Interim defence minister Jallal Dghaili arrived in Tripoli from Benghazi on Sunday with a large following as the NTC gradually transfers from its eastern base to the capital.
Anwar al-Feitiri, interim communications and transport minister, told AFP there are now regular connections between the two cities, although every flight requires NATO permission due to an air embargo that is still in force.
Meanwhile, a senior Libyan rebel commander on Monday demanded an apology from Britain and the US after seized documents suggested both countries were complicit in a plan that led to his detention and torture.
Files unearthed from Gaddafi's intelligence archives documented the capture by the CIA of Abdelhakim Belhaj in Bangkok in 2004 and his forcible repatriation to Libya, where he had fought the old regime.
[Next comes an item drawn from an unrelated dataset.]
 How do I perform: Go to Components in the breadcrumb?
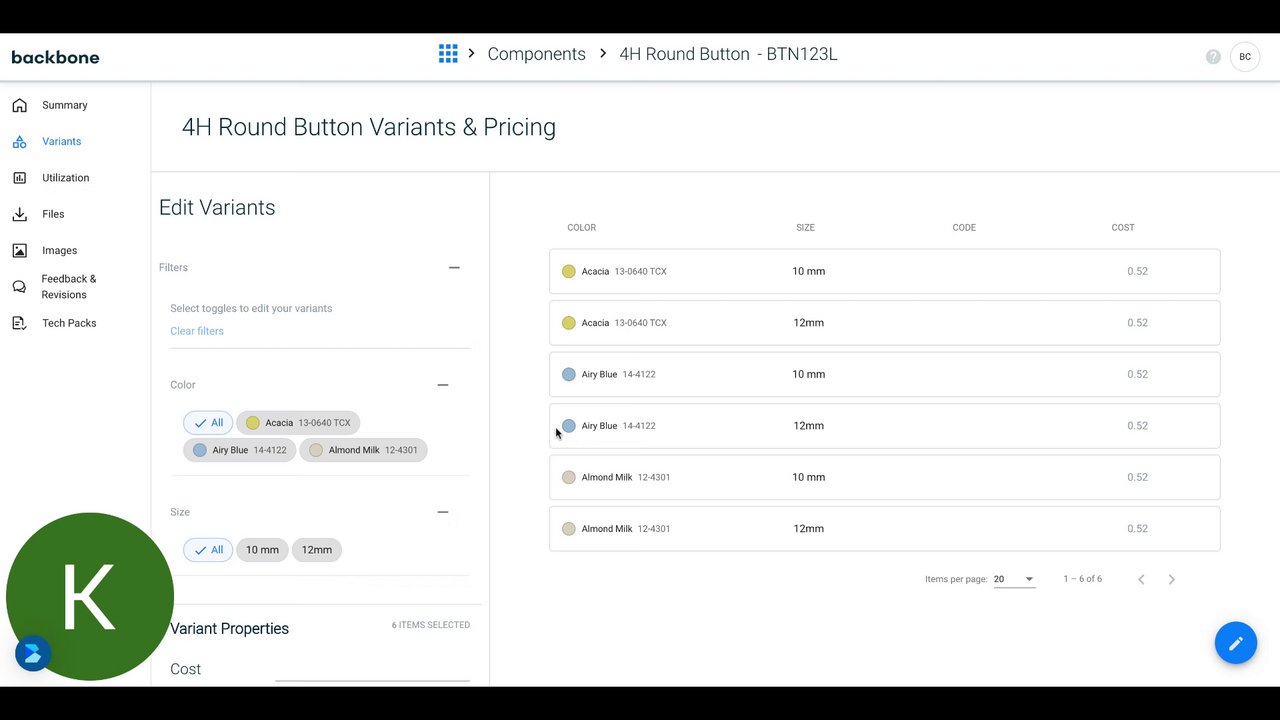point(536,54)
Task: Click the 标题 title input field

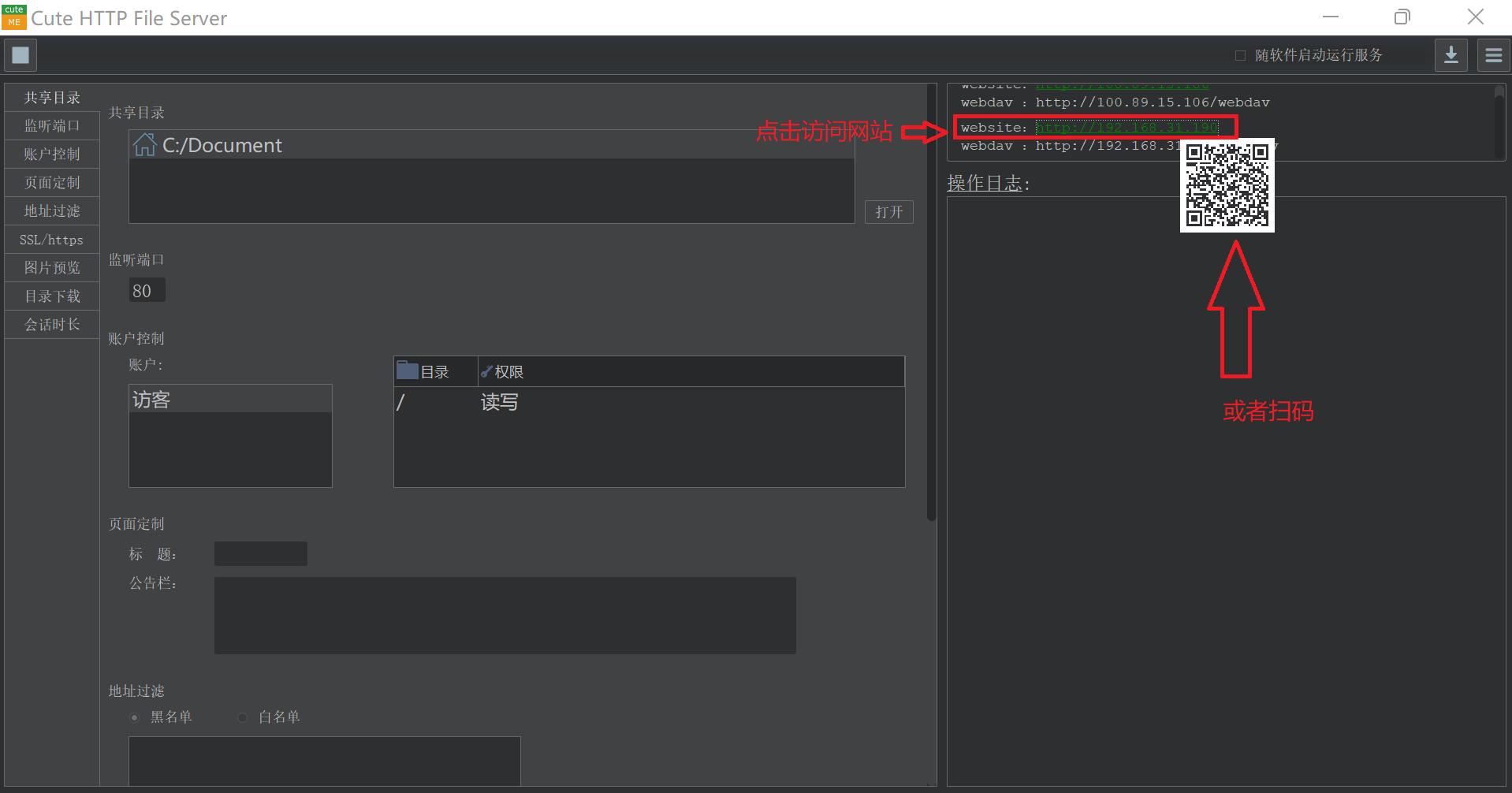Action: point(260,554)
He was then jailed in Tripoli's notorious Abu Selim prison for seven years and maintains he was questioned by British intelligence officers during his captivity.
Belhaj, now military commander of Tripoli, told the BBC: "What happened to me was illegal and deserves an apology."
Britain's Guardian newspaper on Monday quoted him as saying he was considering suing both governments.
"I was injected with something, hung from a wall by my arms and legs and put in a container surrounded by ice," he said of his time in prison. "They did not let me sleep and there was noise all the time. I was regularly tortured.
"I'm surprised that the British got involved in what was a very painful period in my life," he added.